Commons : omitted, omitted processed furs  - collection of images, videos, and audio files
Commons : Fur Processing  - Collection of Images, Videos and Audio Files
Commons : Skinning techniques  - collection of images, videos and audio files

supporting documents

  1. a b c d e f Hans Quaet-Faslem, Martin von Schachtmeyer: Pelz 1: Introduction to the technique of changing fur through cuts. 3. Edition. Central Association of the Furrier Handicraft (publisher), Bad Homburg, 1985.
  2. ^ Heinrich Lomer: The smoke goods trade. History, operation and commodity knowledge . Leipzig 1864, pp. 54-55.
  3. ^ Friedrich Malm, August Dietzsch: The art of the furrier. Fachbuchverlag Leipzig 1951, p. 92.
  4. Item 3 of the master craftsman's regulations, in the translation by Paul Schöps: "Let out a marten" as follows: should make 3/4 of a length even so that you can see the hair, and he should also remove the dirt from his aigen feathery the marten without harm, full half a mile long, and four-part braid. Ess should also be stained by the same, nothing left over, and nothing left behind. He is also supposed to bid the schwerkh to the caps and the marten. and prepare, is never right. "
  5. Dr. Paul Schöps, manuscript dated February 17, 1978: Meisterstücke . Pp. 3-4. G. & C. Franke collection
  6. Denis Diderot and Jean de Rond d'Alembert: Encyclopédie, ou dictionaire raisonne des sciences, des arts et des métiers. Figure 17 Fourreur, Coupe de Peaux. Paris, 1762-1777.
  7. Simon Greger: The furrier art . 4th edition, Bernhard Friedrich Voigt; Weimar 1883, pp. 188–190, 198 (130th volume in the series Neuer Schauplatz der Künste und Handwerke ).
  8. ^ Wilhelm Schnell: Wilhelm Schnell, Berlin . In: The German fur industry and its associations 1900-1940, attempt at a story . Berlin 1941 Volume 4. Copy of the original manuscript, p. 291 ( → table of contents ).

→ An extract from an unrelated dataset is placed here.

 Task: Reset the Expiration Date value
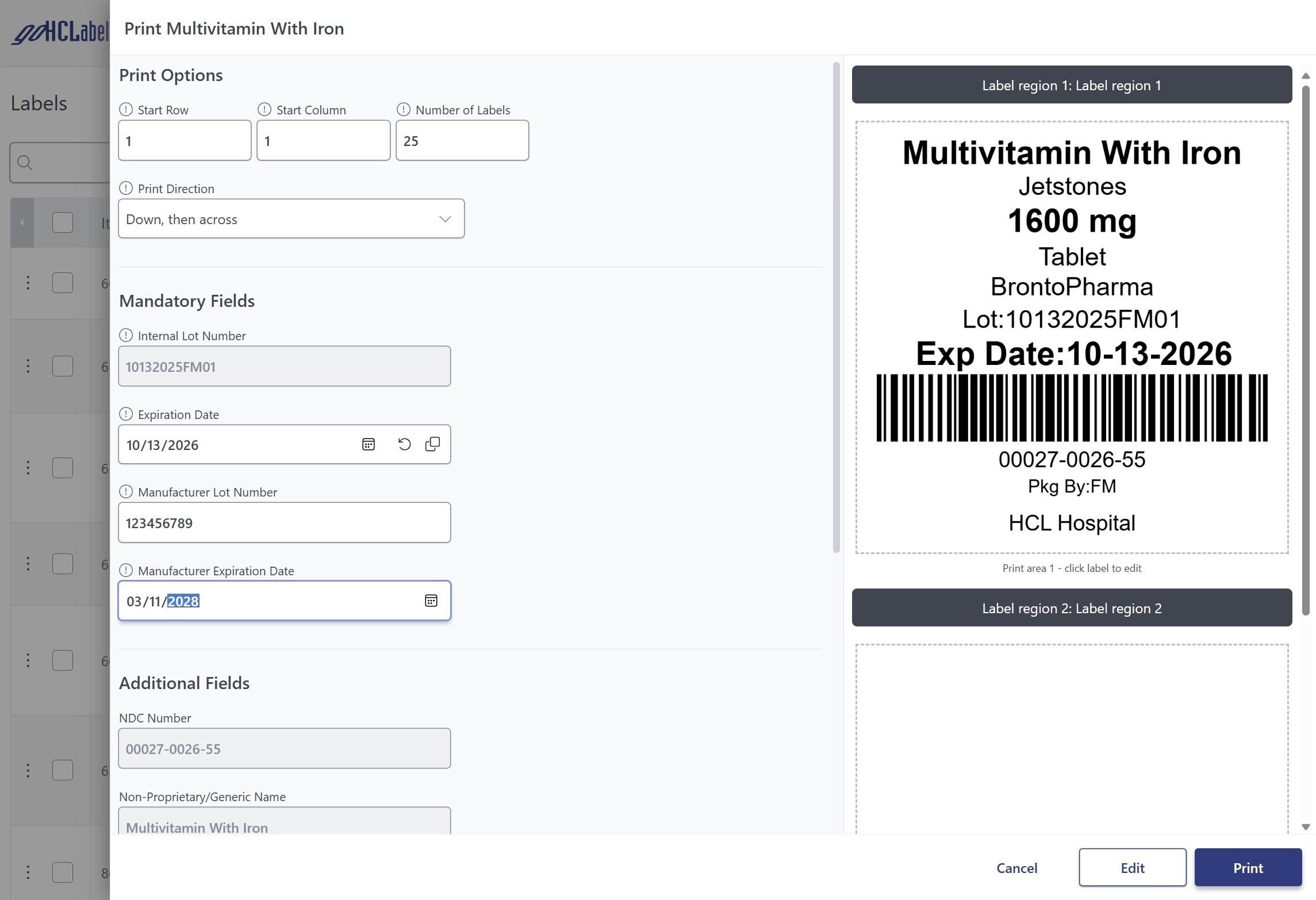click(404, 444)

  9. Paul Larisch , Josef Schmid: The furrier craft. 1st year No. 1 + 2, October / November 1902, self-published, Paris, p. 4.
  10. ^ Jean Heinrich Heiderich: The Leipziger Kürschnergewerbe . Inaugural dissertation at the philosophical faculty of the Ruprecht-Karls-Universität zu Heidelberg, Heidelberg, 1897, p. 101.
  11. Paul Larisch , Josef Schmid: The furrier craft . 1st year, No. 1 + 2, self-published, Paris, October-November 1902, p. 31.
  12. ^ A b c Samuel Raphael: Advanced Fur Craftmanship . Fur Craftmanship Publishers, New York 1948, pp. 32-36, 136 (English) .
  13. a b Hans Quaet-Faslem: Comparative about the mink omission. In: All about fur. Issue 12, December 1957, pp. 14-16.
  14. Arthur Samet: Pictorial Encyclopedia of Furs . Arthur Samet (Book Division), New York 1950, p. 141 (English).
  15. a b c d Author collective: Manufacture of tobacco products and fur manufacture . VEB Fachbuchverlag Leipzig, 1970, pp. 344–398.
  16. Without mentioning the author: J. Strobel & Sons - Rittershausen . In: Rund um den Pelz International No. 6, June 1972, p. 16.
  17. ^ Author collective: Der Kürschner. Technical and textbook for the furrier trade. 2nd, revised edition. Vocational training committee of the central association of the furrier trade (ed.), JP Bachem publishing house, Cologne 1956, pp. 28–67.
  18. ^ A b Hans Quaet-Faslem, Martin von Schachtmeyer: Pelz 3: Process for shaping fur. Central association of the furrier trade (publisher), Bad Homburg 1977.
  19. Rudolf Toursel : Working with the fur-cutting machine. November 1964.
  20. ^ Homepage of the Germain Martens company: About us ( Memento from November 25, 2015 in the Internet Archive ). Retrieved August 27, 2018.
  21. GM Fur Cutting Systems: The GM flatbed cutter for mink skins . Company prospectus, undated.
  22. Cutsewmat. Pfaff brochure no. 296: We won't put a louse in your fur…. Kaiserslautern April 1983.
  23. Without the author's details : Again something new from Pfaff: After the automatic skin outlet, now the skin edge trimming device. In: The fur industry. Issue 4, April 7, 1982, p. 182.